>> Begin Records for this exercise
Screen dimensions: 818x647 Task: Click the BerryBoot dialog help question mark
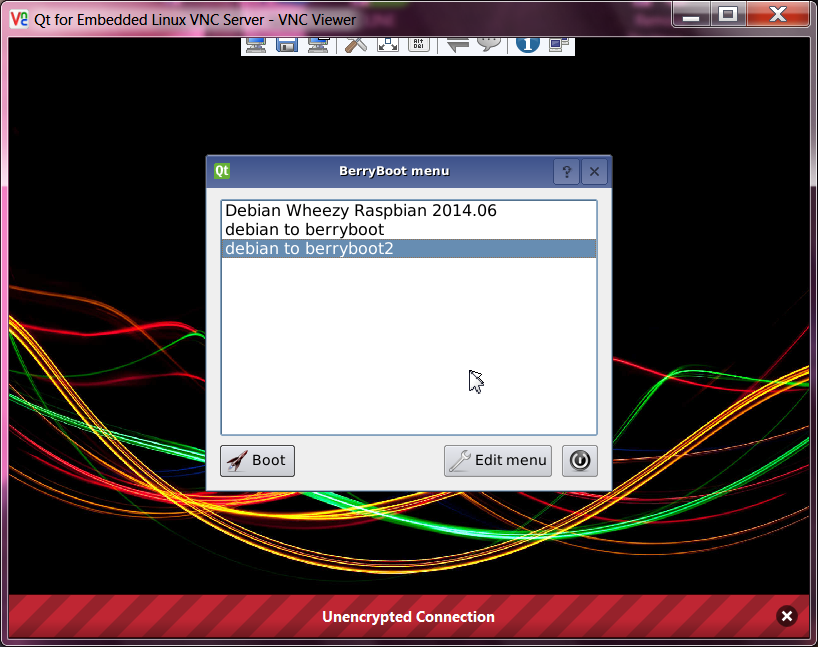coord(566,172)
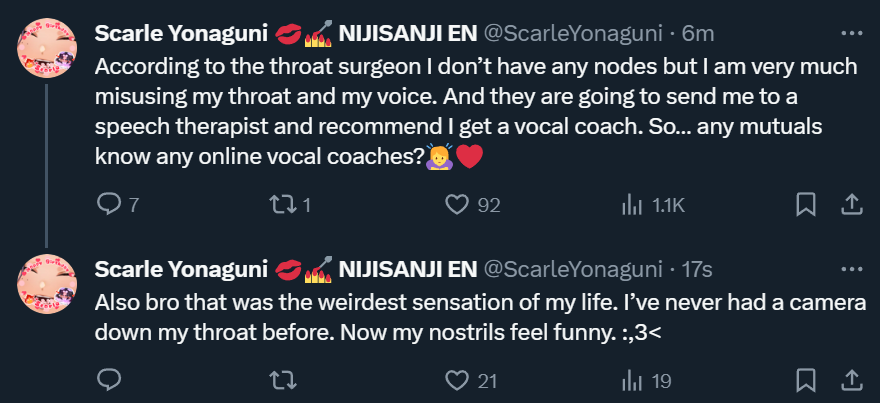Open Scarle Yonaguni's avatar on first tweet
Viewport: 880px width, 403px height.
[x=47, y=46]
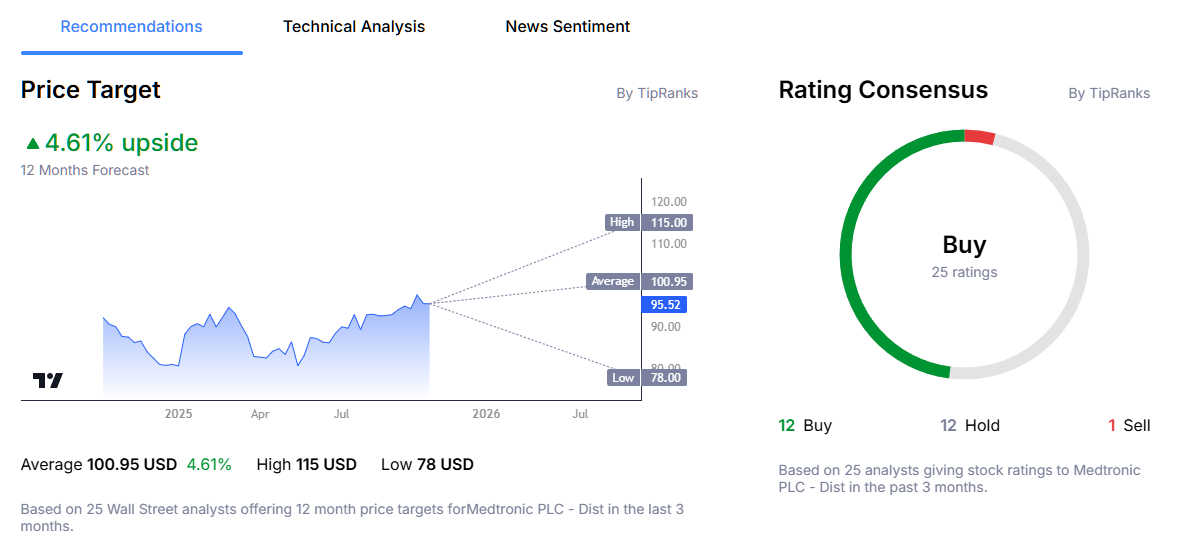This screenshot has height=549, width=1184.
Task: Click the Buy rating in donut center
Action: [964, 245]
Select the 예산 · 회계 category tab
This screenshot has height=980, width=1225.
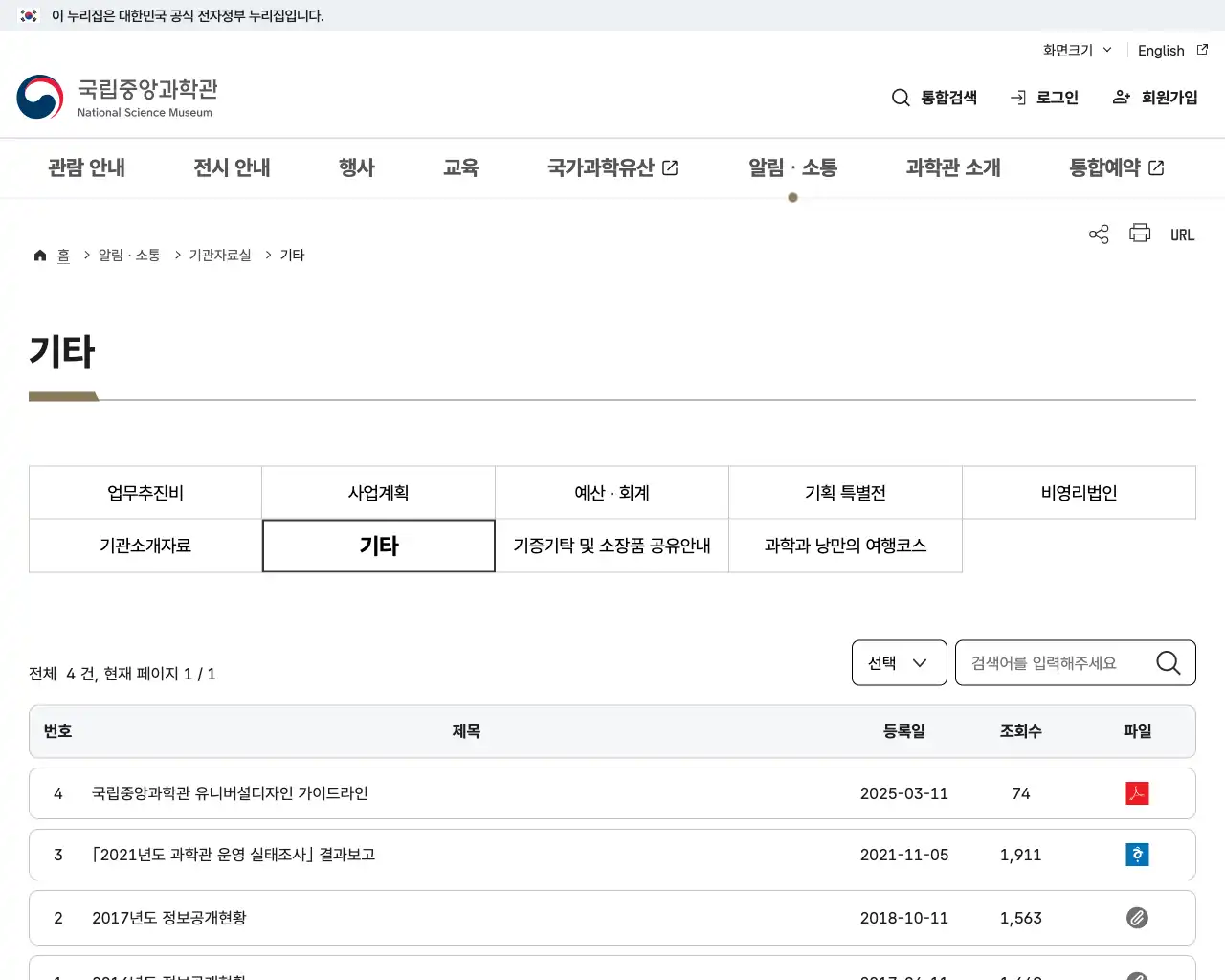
>> End Records for this exercise
(Exercise prompt)
Starting at the row with "Select the 예산 · 회계 category tab" and ending at the last row, write those rows out again with "category tab" swapped for "menu tab" and nothing else changed. Leave the pictures out.

(Task answer)
Select the 예산 · 회계 menu tab
This screenshot has height=980, width=1225.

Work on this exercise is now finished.